_Istruzioni di lavoro_:
1) Rispondi alle seguenti domande sul testo dedicato al Padiglione di Barcellona, contrassegnando ogni risposta con la stessa lettera della domanda.
(a) Chi ha disegnato il Padiglione tedesco?
(b) In che anno si tenne l'Esposizione internazionale di Barcellona?
(c) Quale motto Pep Guardiola adatterà alla sua architettura calcistica?
2) Elenca tutti i materiali che, secondo il testo sul Padiglione di Barcellona, l'architetto utilizza per pareti ed elementi divisori.
3) Continua il testo sul Padiglione di Barcellona a partire dalla sua ultima frase.

_Testo fornito_:
+-------+
In molti, e io sono tra questi, pensando a quale possa essere l’edificio capace di rappresentare meglio l’idea di architettura del XX secolo, penserebbero immediatamente al Padiglione tedesco disegnato da Mies van der Rohe all’Esposizione internazionale tenutasi a Barcellona nel 1929. Un edificio rivoluzionario che parte dal concetto di pianta libera (il less is more che in ben altro contesto Pep Guardiola adatterà quasi un secolo più tardi alla sua architettura calcistica, approdando alla conclusione che il miglior centravanti di una squadra di calcio è lo spazio libero davanti, ma questa è, ovviamente, un’altra storia). La pianta libera dunque, al centro di tutto. Per sottolineare il concetto, evidenziando il carattere non portante delle pareti, l’architetto tedesco utilizza lastre di pietra pregiata come il marmo di Tino, o quello antico di Vert. L’onice dorato, il vetro colorato grigio, verde, bianco e traslucido invece fungono unicamente da preziosi elementi divisori che sembrano intrecciarsi e fluire l’uno dentro l’altro al di sotto e oltre il tetto in modo tale da creare una continuità tra esterno e interno. Una meravigliosa audacia, un modello espresso platealmente, in maniera sfrontata ed elegantissima che infatti diviene immediatamente il modello a cui guardare. Di più, l’essenza di ciò che può e che deve essere architettura.
+-------+
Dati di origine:
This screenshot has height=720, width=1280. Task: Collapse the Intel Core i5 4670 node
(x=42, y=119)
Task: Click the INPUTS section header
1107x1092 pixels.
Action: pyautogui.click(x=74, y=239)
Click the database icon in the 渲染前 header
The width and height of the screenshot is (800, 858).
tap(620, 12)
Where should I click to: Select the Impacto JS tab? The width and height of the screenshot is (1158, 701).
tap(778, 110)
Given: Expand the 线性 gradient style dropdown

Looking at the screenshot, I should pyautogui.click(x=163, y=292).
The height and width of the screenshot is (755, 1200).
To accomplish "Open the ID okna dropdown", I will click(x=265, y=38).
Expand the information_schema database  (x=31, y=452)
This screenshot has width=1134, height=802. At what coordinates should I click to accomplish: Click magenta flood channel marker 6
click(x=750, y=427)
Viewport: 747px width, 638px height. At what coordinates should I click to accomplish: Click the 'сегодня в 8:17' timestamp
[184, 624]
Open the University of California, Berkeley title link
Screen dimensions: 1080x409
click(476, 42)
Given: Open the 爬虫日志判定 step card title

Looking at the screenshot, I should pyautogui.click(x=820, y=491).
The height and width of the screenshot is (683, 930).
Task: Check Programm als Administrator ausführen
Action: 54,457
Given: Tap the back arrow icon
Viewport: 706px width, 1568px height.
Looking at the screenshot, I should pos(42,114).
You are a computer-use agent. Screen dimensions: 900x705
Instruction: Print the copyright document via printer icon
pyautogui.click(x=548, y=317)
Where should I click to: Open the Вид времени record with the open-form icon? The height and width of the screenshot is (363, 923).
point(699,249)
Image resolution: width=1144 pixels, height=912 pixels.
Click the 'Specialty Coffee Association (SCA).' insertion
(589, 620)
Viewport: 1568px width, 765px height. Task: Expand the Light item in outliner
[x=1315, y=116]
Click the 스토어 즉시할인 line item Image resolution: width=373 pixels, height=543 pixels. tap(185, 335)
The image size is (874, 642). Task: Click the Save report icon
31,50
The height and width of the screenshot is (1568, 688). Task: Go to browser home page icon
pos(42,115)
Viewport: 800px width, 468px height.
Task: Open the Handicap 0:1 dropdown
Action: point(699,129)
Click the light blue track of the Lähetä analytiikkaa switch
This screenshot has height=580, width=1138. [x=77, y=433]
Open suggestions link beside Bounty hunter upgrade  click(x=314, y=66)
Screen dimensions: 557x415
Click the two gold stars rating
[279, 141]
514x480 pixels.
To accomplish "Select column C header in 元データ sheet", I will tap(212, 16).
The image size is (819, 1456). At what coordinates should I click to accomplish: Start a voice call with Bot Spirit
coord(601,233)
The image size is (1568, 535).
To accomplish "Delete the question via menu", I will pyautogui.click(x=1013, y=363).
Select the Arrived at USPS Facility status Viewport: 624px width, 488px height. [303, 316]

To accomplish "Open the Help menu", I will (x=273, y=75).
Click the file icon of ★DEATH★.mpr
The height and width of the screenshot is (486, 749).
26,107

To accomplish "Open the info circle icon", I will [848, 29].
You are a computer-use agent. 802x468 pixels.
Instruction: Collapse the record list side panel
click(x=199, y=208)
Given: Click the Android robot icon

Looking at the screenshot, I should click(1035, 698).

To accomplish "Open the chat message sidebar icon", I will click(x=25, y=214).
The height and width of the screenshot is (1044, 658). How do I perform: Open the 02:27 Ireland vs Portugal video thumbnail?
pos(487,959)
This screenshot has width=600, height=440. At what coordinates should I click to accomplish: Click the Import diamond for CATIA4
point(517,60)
+-------+
_Risultati in ordine_:
1)
(a) Mies van der Rohe.
(b) Nel 1929.
(c) Less is more.

2)
- marmo di Tino
- marmo antico di Vert
- onice dorato
- vetro colorato grigio, verde, bianco e traslucido

3)
Ricerca, creatività, provocazione e libertà. Composizioni di forme e luci, di ideali espressi in forme estetiche. 
Il problema arriva dopo Mies van der Rohe, perchè con il passare degli anni la domanda dei materiali aumenta, industrializzandone la produzione. Il paesaggio si trasforma, il cemento diventa dominante. L’architettura perde il contatto con la ricerca dei materiali. Le domande sull’impatto dell’opera umana, sull’origine, la provenienza, lo smaltimento dei materiali non trovano spazio in una società che corre invece veloce e deve rispondere a una crescente domanda di urbanizzazione. Prendiamo proprio il cemento che, si sa, è composto da sabbia. Abbiamo quasi l’impressione che sia infinito. Soprattutto nell’era dei cambiamenti climatici e della desertificazione, ci sembra abbastanza scontato pensare che i deserti non finiranno mai. E invece non è cosi: i materiali inerti utilizzati vengo-no da specifiche aree geografiche e non sono infiniti. Quando un edificio verrà dismesso, il cemento non potrà essere restituito alla sua precedente natura. Senza considerare le emissioni di anidride carbonica e più in generale le conseguenze sociali o ambientali che si ripercuotono sui territori da cui i materiali vengono estratti.
Un ragionamento simile potrebbe esser fatto per il legno e per qualsiasi altro materiale. Vale per tutto, anche per i pannelli solari che pure sono certamente un modello virtuoso a cui guardare: anche la loro estrazione genera un impatto nelle comunità da cui viene prelevata, così come il suo successivo smaltimento.
Ecco allora che il tema della scelta dei materiali di costruzione non è più semplicemente legata a elementi estetici o funzionali dell’opera che viene realizzata, ma implica un percorso di responsabilità sociale, un ripensamento più profondo e complesso sui modelli di società, sulle responsabilità di politica, architettura e urbanistica.
Costruzione = estrazione: possiamo concepire un’architettura basata su un altro assioma?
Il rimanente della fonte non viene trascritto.